The bill would provide benefits to more than just patients who use prescribed medication, Guzzardi said. It could help the state balance the budget because companies who unjustly raise prices on patients increase the state’s contribution to Medicare.

Price gouging is not a new problem, and the U.S. has seen some pretty extreme cases over the years, said Ana Santos Rutschman, Jaharis faculty fellow in Health Law and Intellectual Property at DePaul University. Bills like this are overdue and showcase even less egregious price gouging  cases, she added.

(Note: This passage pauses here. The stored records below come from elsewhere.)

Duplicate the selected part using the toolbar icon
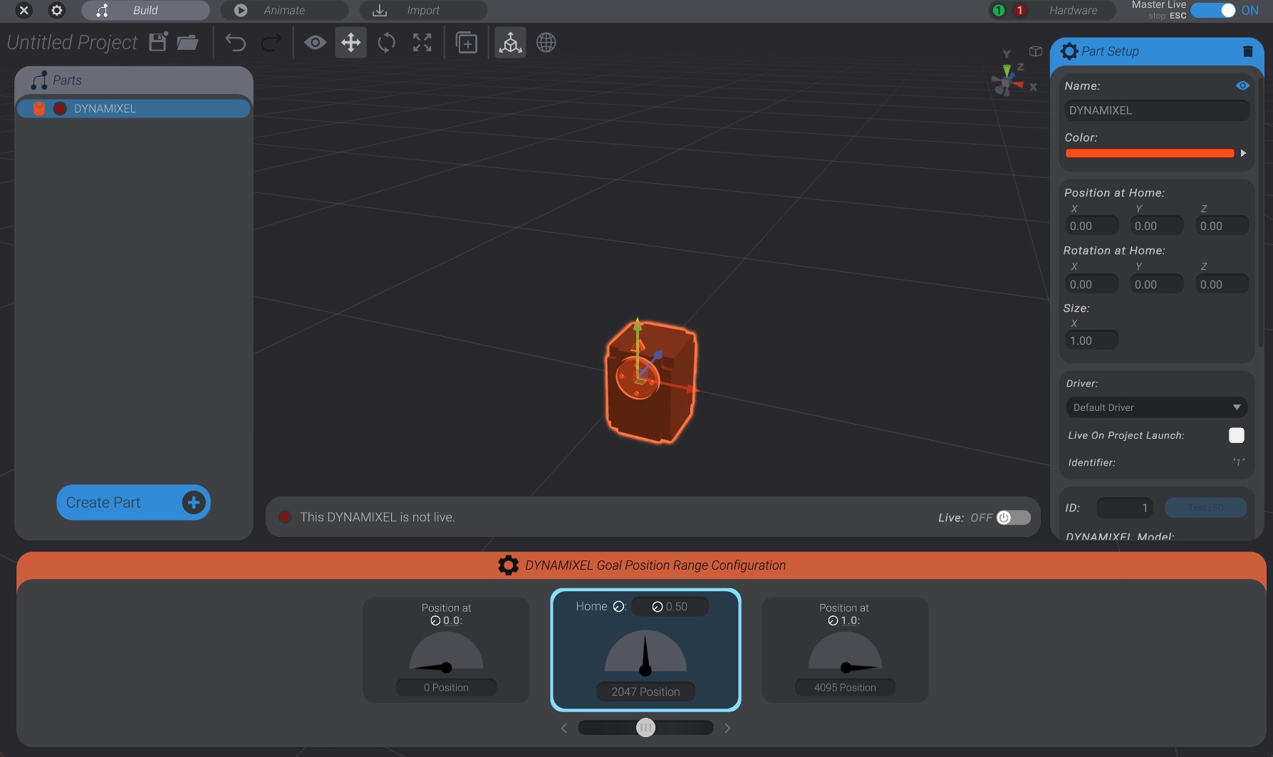pyautogui.click(x=466, y=42)
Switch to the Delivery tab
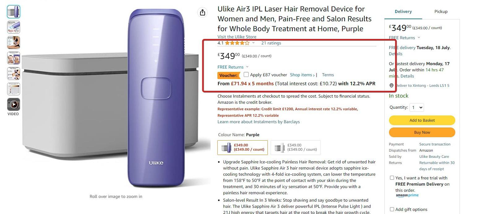 point(403,11)
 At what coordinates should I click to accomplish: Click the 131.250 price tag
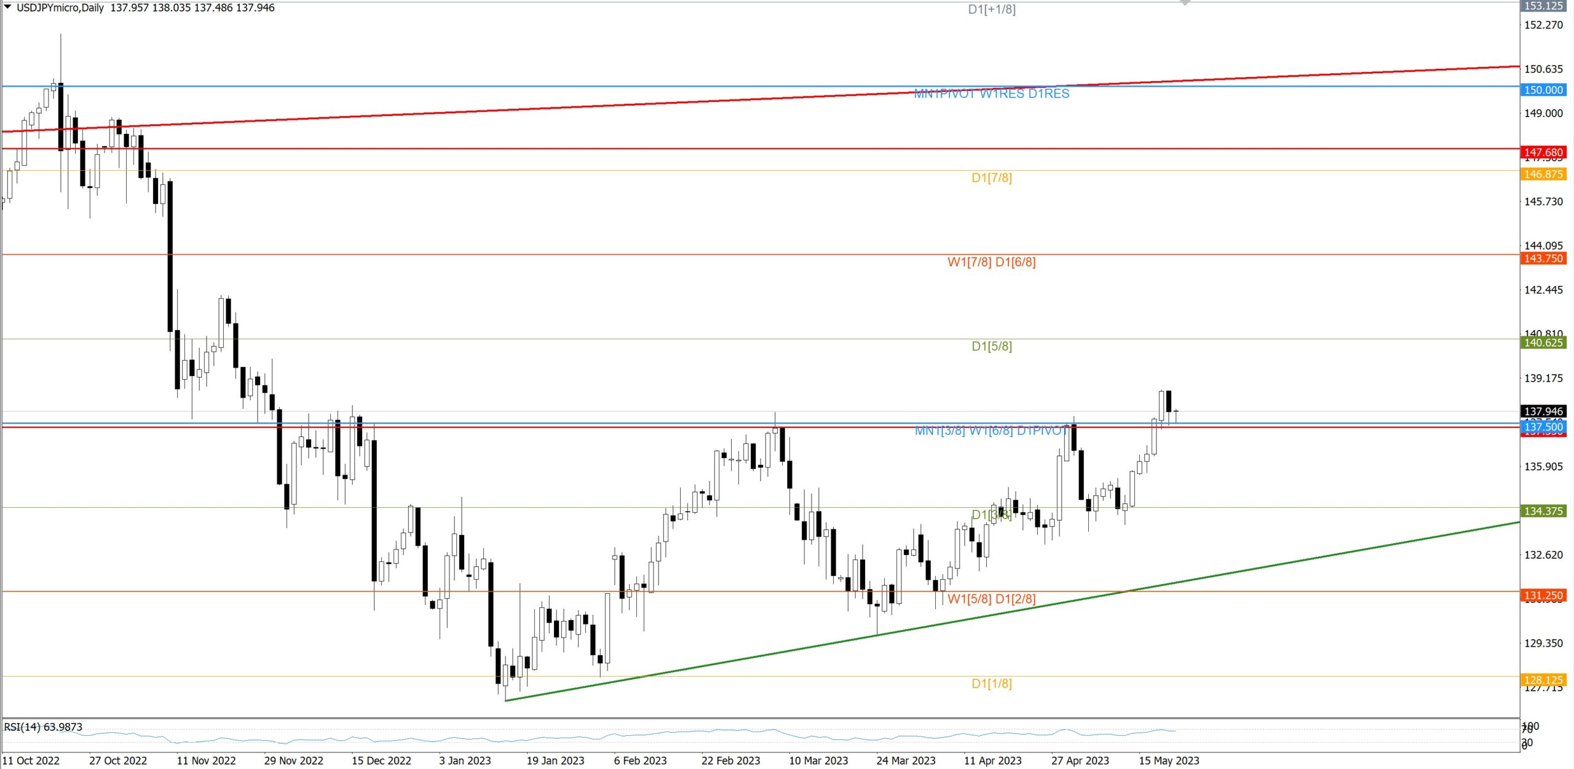coord(1543,596)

Both Rutschman and Dering-Anderson applaud the bill’s  ability to shine a spotlight on companies who are unethically raising prices. But they are afraid the bill lacks the teeth to deter and punish large pharmaceutical companies and prevent future instances of price gouging.

However, Guzzardi is confident the bill has the power to deter companies from price gouging. 

“We are not going to cater to the objections of [the pharmaceutical] industry that wants to continue gouging consumers without any regulations at all,” Guzzardi said. “We believe the Illinoisans who rely on these prescription medications are more important than drug companies who are trying to pad their pockets.”